WHAT TO PRODUCE>
Word for word, transcribe the material below from its first line to the line with "Pergamum (72, 984)", both included.

INFORMATION GIVEN>
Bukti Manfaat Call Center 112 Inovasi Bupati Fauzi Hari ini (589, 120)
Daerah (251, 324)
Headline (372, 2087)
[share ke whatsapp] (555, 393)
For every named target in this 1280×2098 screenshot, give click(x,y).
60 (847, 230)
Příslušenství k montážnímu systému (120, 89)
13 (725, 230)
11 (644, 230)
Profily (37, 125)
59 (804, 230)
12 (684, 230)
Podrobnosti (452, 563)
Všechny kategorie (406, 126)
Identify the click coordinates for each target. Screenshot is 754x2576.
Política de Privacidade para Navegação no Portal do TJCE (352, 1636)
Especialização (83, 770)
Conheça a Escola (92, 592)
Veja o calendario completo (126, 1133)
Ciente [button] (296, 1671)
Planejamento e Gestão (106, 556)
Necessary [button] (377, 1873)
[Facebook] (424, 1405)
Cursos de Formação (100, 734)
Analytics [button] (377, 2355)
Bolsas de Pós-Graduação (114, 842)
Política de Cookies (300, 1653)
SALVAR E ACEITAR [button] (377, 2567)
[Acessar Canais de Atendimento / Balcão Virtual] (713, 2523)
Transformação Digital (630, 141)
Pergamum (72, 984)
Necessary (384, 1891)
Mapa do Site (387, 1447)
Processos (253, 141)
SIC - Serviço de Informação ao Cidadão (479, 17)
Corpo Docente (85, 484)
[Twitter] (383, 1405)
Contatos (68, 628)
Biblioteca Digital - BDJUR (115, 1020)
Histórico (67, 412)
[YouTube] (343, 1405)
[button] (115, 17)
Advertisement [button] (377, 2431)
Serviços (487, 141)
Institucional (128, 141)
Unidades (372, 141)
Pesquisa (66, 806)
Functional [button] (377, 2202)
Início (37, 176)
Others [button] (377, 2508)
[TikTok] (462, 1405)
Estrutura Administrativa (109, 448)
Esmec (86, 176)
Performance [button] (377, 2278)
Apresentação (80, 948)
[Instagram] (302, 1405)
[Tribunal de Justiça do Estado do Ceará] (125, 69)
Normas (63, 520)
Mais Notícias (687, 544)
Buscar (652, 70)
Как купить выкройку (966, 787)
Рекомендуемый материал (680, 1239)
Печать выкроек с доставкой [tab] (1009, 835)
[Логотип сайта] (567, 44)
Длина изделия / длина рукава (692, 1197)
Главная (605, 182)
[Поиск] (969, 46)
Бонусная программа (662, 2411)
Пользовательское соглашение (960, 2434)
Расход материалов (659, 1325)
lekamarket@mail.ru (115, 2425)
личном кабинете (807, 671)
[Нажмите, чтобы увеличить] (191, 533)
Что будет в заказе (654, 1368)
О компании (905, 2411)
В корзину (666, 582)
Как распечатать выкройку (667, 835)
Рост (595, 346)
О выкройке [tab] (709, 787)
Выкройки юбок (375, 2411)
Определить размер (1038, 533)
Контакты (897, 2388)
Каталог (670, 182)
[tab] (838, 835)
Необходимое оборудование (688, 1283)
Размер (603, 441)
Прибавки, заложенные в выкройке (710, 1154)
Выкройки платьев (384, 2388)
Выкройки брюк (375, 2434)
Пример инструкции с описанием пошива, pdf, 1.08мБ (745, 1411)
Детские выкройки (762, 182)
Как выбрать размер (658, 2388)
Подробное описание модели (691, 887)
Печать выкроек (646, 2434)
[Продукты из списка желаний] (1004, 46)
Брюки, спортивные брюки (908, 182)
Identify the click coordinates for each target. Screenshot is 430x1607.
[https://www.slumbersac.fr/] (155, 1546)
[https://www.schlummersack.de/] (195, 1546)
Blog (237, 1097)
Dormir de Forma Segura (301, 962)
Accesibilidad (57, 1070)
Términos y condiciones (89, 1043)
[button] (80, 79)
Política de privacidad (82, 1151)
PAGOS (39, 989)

RESULT>
Bukti Manfaat Call Center 112 Inovasi Bupati Fauzi Hari ini (589, 120)
Daerah (251, 324)
Headline (372, 2087)
[share ke whatsapp] (555, 393)
For every named target in this 1280×2098 screenshot, give click(x,y).
60 (847, 230)
Příslušenství k montážnímu systému (120, 89)
13 (725, 230)
11 (644, 230)
Profily (37, 125)
59 (804, 230)
12 (684, 230)
Podrobnosti (452, 563)
Všechny kategorie (406, 126)
Identify the click coordinates for each target. Screenshot is 754x2576.
Política de Privacidade para Navegação no Portal do TJCE (352, 1636)
Especialização (83, 770)
Conheça a Escola (92, 592)
Veja o calendario completo (126, 1133)
Ciente [button] (296, 1671)
Planejamento e Gestão (106, 556)
Necessary [button] (377, 1873)
[Facebook] (424, 1405)
Cursos de Formação (100, 734)
Analytics [button] (377, 2355)
Bolsas de Pós-Graduação (114, 842)
Política de Cookies (300, 1653)
SALVAR E ACEITAR [button] (377, 2567)
[Acessar Canais de Atendimento / Balcão Virtual] (713, 2523)
Transformação Digital (630, 141)
Pergamum (72, 984)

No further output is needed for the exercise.